[edit: this guide was originally created using Debian 8.2. while there has not been any major changes that would effect the outcome, the reader should understand that this is just a 'guide'. Adjustments to the installation may be required.]
* added detail to installation steps
* updated install script to include new repositories and clear old files
Big THANKS to:
This tutorial will show you how to prepare a Debian 8 Linux distribution to run Kali for penetration testing. The link to the Debian Live ISO image may get broken as new releases are published. If that happens to you, just remove the name of the ISO image in the path. This will take you to the parent directory where you can choose the appropriate image. If you are not sure what to remove, then click HERE and look for 'amd64 lxde desktop' image. It should be around 950MB more or less.
Learn more about Kali Linux HERE and find Kali documentation HERE
- VIRL installed
- Virtualization software such as VMWare, VirtualBox or other
- Connection to the internet
- Download Debian Linux debian-live-8.6.0-amd64-lxde-desktop.iso and save it locally.
- Using the ISO image create a Debian Linux virtual machine.
- Allocate at least 1vCPU, 512MB RAM (1GB allows for faster install).
- A minimum of 11GB hard disk is required, but it is recommended to use 15GB or more.
- Important: When configuring the Debian virtual machine hard disk, uncheck "split into multiple files" under advanced settings. This must be disabled.
- During the installation of Debian, use this kali_install.txt as a guide
- Strongly recommend setting LVM option for disk partitioning.
- Select a network mirror that is in your geographical location for faster package download.
- Important: Do not install or allow automatic updates.

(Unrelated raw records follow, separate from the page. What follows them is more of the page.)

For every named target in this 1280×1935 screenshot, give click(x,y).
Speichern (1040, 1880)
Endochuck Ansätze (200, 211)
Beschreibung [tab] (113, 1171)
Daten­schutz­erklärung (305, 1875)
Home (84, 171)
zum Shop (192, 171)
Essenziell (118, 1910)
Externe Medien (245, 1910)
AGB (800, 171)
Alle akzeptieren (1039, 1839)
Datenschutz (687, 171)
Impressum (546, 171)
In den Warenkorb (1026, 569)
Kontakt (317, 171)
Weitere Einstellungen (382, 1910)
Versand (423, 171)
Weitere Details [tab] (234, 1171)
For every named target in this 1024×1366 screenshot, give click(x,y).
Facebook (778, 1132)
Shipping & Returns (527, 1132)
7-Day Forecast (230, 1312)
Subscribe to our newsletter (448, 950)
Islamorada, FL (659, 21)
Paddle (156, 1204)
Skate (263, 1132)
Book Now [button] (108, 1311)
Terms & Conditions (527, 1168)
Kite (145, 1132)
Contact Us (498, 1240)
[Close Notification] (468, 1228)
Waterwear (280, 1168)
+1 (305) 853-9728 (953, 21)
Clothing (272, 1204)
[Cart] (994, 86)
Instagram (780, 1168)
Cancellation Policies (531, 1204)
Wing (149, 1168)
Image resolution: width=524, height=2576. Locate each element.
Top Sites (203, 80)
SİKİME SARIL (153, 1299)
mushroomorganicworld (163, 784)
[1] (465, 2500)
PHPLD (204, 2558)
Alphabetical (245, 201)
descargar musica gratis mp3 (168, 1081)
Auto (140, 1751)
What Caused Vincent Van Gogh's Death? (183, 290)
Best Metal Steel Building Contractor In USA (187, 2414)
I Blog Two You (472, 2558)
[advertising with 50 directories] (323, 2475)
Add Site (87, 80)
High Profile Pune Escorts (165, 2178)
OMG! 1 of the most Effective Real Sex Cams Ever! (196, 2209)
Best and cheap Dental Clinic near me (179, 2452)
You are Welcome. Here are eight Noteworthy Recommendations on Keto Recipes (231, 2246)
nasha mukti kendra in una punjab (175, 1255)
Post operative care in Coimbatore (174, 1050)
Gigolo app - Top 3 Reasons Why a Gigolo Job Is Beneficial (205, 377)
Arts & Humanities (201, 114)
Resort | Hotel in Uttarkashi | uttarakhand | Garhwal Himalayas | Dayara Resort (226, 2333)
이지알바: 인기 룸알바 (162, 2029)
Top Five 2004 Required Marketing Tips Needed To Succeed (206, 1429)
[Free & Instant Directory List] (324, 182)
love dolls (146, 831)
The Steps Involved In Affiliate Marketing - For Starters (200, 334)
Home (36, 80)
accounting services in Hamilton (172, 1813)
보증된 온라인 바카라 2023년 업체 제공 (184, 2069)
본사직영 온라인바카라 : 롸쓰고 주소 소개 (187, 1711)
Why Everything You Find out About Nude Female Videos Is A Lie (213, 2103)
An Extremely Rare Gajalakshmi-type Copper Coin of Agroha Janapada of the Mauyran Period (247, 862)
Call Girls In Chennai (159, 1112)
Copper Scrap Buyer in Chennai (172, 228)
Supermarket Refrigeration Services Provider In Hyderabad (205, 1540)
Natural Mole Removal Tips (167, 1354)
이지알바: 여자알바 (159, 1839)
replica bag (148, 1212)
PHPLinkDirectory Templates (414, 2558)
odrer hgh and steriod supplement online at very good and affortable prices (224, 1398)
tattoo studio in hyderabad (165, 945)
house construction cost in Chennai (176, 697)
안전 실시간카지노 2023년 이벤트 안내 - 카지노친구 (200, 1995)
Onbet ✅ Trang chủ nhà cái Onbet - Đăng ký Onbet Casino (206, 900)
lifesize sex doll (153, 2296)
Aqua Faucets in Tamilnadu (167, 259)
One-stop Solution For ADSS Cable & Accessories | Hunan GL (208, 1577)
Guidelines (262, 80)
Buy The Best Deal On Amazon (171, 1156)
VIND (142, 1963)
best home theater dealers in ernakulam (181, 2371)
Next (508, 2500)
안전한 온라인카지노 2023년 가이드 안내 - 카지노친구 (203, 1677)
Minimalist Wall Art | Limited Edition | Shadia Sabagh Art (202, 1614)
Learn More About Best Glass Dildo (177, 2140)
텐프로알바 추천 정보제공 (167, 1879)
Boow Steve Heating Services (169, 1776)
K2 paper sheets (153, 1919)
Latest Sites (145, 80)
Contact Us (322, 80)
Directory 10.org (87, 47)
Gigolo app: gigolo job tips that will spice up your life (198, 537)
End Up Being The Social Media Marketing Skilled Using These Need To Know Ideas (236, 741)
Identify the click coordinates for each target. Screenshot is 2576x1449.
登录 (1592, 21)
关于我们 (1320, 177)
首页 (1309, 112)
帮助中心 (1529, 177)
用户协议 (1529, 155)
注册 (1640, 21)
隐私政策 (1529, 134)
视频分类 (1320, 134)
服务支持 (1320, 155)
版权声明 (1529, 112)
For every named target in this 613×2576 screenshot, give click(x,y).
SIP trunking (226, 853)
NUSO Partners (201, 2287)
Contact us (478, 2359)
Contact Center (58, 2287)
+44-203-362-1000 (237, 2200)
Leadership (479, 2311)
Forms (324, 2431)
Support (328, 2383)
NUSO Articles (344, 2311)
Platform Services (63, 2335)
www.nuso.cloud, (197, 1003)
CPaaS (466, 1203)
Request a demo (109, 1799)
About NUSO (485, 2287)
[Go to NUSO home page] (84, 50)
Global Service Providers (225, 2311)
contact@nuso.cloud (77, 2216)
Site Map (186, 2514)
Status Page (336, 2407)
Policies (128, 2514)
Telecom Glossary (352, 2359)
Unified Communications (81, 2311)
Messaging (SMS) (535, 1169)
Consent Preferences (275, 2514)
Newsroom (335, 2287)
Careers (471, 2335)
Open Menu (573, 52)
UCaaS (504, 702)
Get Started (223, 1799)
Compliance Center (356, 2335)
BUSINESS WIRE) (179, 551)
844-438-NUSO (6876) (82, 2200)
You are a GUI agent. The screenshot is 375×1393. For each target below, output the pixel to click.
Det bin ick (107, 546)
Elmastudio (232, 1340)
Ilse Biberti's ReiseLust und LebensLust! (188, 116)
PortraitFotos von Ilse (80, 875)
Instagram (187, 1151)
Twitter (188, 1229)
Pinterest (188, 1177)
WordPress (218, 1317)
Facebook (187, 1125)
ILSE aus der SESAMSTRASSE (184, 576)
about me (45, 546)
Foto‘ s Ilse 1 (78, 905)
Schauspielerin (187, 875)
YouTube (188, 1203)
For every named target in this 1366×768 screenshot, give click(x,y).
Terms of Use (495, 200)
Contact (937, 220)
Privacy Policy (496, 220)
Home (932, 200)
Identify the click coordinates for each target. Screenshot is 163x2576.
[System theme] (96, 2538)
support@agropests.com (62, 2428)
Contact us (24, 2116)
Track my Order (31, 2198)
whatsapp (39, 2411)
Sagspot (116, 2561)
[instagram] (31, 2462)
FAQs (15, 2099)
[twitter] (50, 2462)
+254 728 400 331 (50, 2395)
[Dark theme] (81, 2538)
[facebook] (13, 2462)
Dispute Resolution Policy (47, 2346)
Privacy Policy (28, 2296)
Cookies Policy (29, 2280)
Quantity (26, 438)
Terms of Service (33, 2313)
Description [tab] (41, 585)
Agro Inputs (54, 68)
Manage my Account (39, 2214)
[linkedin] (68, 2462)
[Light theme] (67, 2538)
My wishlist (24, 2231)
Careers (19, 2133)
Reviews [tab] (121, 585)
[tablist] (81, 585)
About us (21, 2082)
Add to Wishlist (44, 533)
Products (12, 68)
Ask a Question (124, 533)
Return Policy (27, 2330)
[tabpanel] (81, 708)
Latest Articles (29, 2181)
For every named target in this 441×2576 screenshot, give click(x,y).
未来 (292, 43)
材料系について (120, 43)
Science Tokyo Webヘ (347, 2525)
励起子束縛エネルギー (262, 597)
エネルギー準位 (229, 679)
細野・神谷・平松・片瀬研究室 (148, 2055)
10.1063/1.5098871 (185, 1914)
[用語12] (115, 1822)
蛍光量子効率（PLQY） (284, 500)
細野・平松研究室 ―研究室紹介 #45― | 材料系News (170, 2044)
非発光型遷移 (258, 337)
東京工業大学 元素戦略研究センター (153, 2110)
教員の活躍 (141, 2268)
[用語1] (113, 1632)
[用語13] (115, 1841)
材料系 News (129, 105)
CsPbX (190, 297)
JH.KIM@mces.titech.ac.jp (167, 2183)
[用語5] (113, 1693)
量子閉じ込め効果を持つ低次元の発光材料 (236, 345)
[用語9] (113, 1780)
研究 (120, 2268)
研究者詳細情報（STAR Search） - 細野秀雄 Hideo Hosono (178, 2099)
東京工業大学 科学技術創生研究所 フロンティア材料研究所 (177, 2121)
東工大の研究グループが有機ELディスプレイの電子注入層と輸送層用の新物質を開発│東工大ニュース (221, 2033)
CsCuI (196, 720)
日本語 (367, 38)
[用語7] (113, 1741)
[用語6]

- After installation is complete, boot the machine and log in as root using console window of your virtualization platform.
Installing Kali Packages
Download the kali-install.sh.txt script and save it to 'Downloads' directory of the 'root' user. Don't forget to remove ".txt" from the file name.
During installation, you will be prompted for a few settings. Use the kali_install.txt file as a guide, please note that the process has changed recently to account for version updates.
The whole process can take approximately 60-75 minutes based on your computer configuration and network speed.
The installation script will force an update and upgrade of the Debian virtual machine. Depending on the current version you have installed, this can take a very long time and you will see a lot of text running in the console. There will be a couple of times where user interaction is required. When the text has stopped scrolling, STOP and read what you see on the screen. You will be asked to acknowledge license terms for different packages, use the 'spacebar' to scroll or press 'q' to ignore; use caution if you choose to ignore! It is safe to take the defaults during this process if prompted, or to answer the prompt based on your requirements.
Important: When prompted for cloud-init data source, only select the one named OpenStack Config Drive. No others should be selected.
- Power off the machine
- Identify the location of the Kali .vmdk file.
- Due to the size of the VM image it is highly recommended that you copy the .vmdk file to your VIRL server using 'sftp'. Copy file to '/home/virl/Downloads' for example. Do not copy to a system directory such as '/var/' '/tmp/' or similar
- Log into User Workspace Management as 'uwmadmin' and select 'Node Resources' > 'Images'.
- Click 'Add' and set the fields as shown below. If a field is not mentioned, leave the default setting.
- Owning project: <default>
- Subtype: kali
- Name/Version: (optional)
- Release: 2016.2 (or appropriate version. There is no right or wrong here, just needs to be set)
- Source: <File on Server>
- File on Server = vmdk has been uploaded to the VIRL server, and UWM should look there
- URL = vmdk is on a file server or similar and is available via http(s)
- Local Image = vmdk is located on the same system as the UWM web page (not recommended)
- Image Path: /home/virl/Downloads
- Press 'Create' and wait! NOTE: This can take 15min. or more.
Adding a Kali node to topology
- From VM Maestro, click File > Preferences
- Click on 'Node Subtypes' > 'Fetch from Server' > 'Apply' ; then OK to close window
- Select 'kali' icon from the 'Nodes' palette in VM Maestro.
- Click to add to your topology.
- Ensure 'Subtype' is set to 'kali'
- Select the 'kali' node in your topology and set the 'VM Image' and 'Flavor' by pressing the 'Browse' button for the Node property
- Set the 'VM Image' to 'kali' (or kali-xxx if you entered a unique name)
- Set the 'VM Flavor' to 'kali'
- Press the 'Build initial configurations' to create the configuration for the Kali instance.
- Start your simulation.
- The Kali server will take some time to boot initially, so be patient. (subsequent boots will be faster)
- Connect to your Kali server using either 'ssh' or 'VNC' options.
Tip: There is no need to create a flavor for Kali or custom subtype. They are already pre-defined in your installation.
Connecting via VNC on Linux using VM Maestro appears to be broken. You can work around this by setting the VM Maestro preference for Web Browser to "Use external web browser" under General.